List exclusions explicitly in the travel policy. Vague policies generate disputes. Instead of "personal expenses are not reimbursable," list specific items: minibar charges, in-room entertainment, personal care products, alcohol above policy limits, spousal travel costs, traffic fines, and personal side trips. The more specific the exclusion list, the fewer gray-area submissions finance teams must adjudicate.

Flag non-reimbursable charges before submission. When employees submit expense reports with items that match non-reimbursable expense categories, the system should flag them in real time rather than waiting for manual review. Merchant category codes and receipt scanning can identify common non-reimbursable items (liquor stores, entertainment venues, personal care retailers) before the report reaches a manager.

Separate personal charges on corporate cards. When employees use company cards for personal purchases during travel (which many policies permit within limits), those charges should be coded as non-reimbursable and routed to payroll deduction. Clear card policies prevent personal charges from accidentally flowing into business expense reimbursement.

Handle gray areas with pre-approval. Some expenses sit in a genuine gray zone. A $200 team dinner during a conference is clearly business. A $200 dinner with a personal friend who happens to be in the same city is clearly personal. A $200 dinner with a potential hiring candidate is gray. Establish a pre-approval process for borderline expenses so employees get clarity before incurring the cost.

Communicate during onboarding and before trips. The most common source of non-reimbursable expense disputes is ignorance, not bad intent. New employees who haven't internalized the policy submit charges they genuinely believe are covered. A brief policy review during onboarding and an automated reminder before each trip reduces exception rates significantly.

····················

> **Required work**
According to the passage on travel expense policy, what is the most common source of non-reimbursable expense disputes?

> **Data shown**
····················

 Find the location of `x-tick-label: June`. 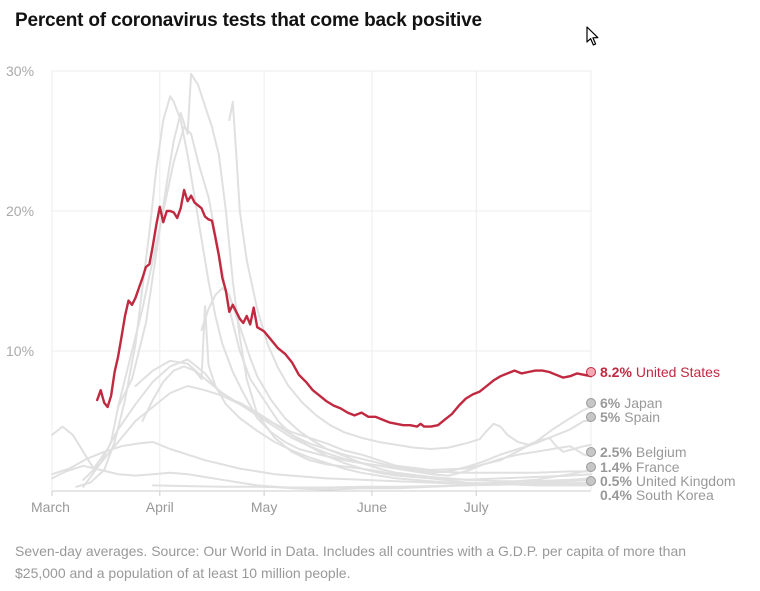

x-tick-label: June is located at coordinates (372, 507).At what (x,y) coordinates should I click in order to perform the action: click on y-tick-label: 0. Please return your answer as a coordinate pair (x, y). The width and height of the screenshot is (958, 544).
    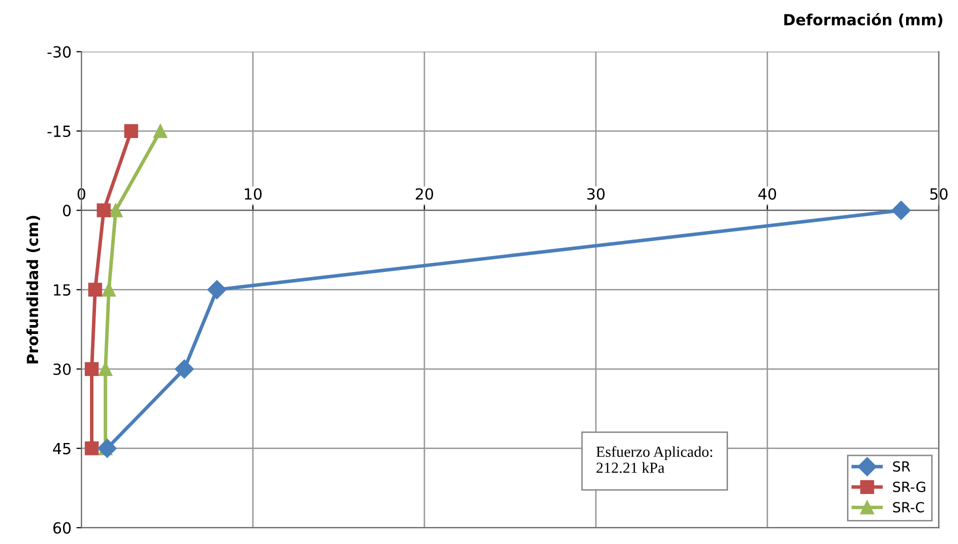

····················

> **Output of the exercise**
Ignorance, not bad intent.